Functional adaptation of human joints to mechanical stimuli

Abstract

Objective: This study tests the hypothesis that functional adaptation occurs in human joints, and that substantial differences in joint 'loading history' explain the phenotypic variability observed in human cartilage morphology.

Method: We examined 18 triathletes (nine men and nine women) who had been physically active throughout life (training for >10 h per week for the last 3 years), and 18 volunteers that had never been physically active on a regular basis. The right knee joints were imaged with a previously validated fat-suppressed gradient-echo MR sequence. Cartilage volume, thickness, joint surface areas, and normalized cartilage signal intensity were determined with post-processing software, specifically designed for these applications.

Results: The knee joint cartilage thickness, and signal intensity were not significantly different between athletes and inactive volunteers, but male athletes displayed significantly larger knee joint surfaces (P< 0.01; +8.8%).

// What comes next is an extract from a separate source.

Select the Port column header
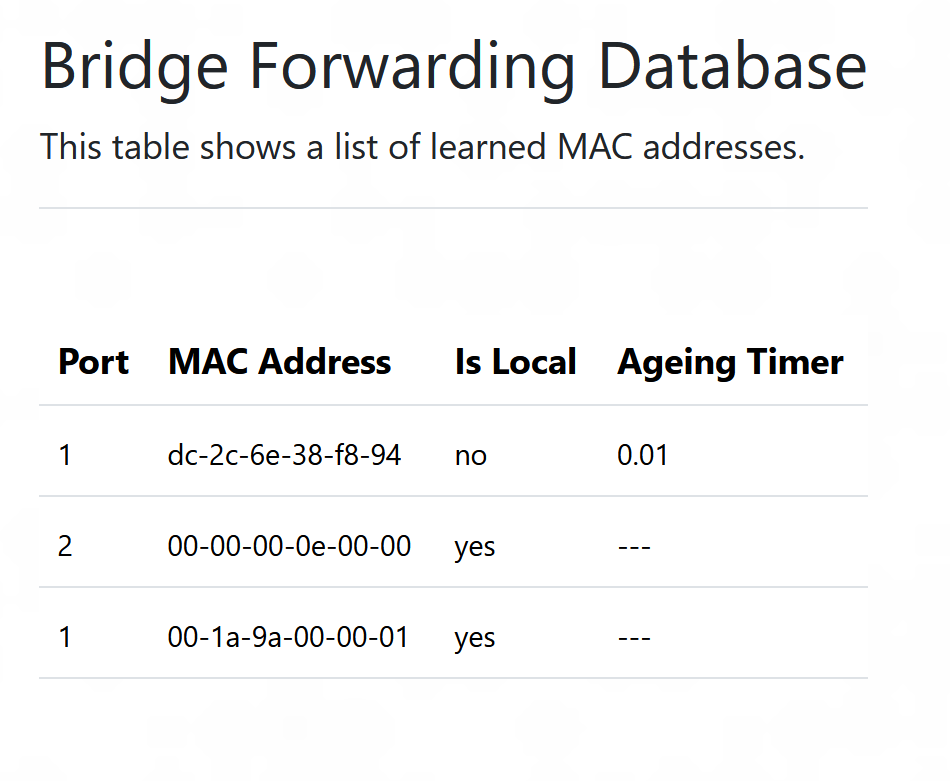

Female athletes displayed a significantly larger medial tibia (P< 0.05; +18.9%), the difference in the total knee surface area reaching borderline significance (P=0.08; +7.0%).

Conclusions: The results suggest that joint size can be modulated during growth, but that (opposite to muscle and bone) the thickness of the cartilage does not adapt to mechanical stimulation. This finding may reveal a general principle in the development and functional adaptation of diarthrodial joints, elucidating an important mechanism for reducing mechanical stress in biphasic cartilage layers.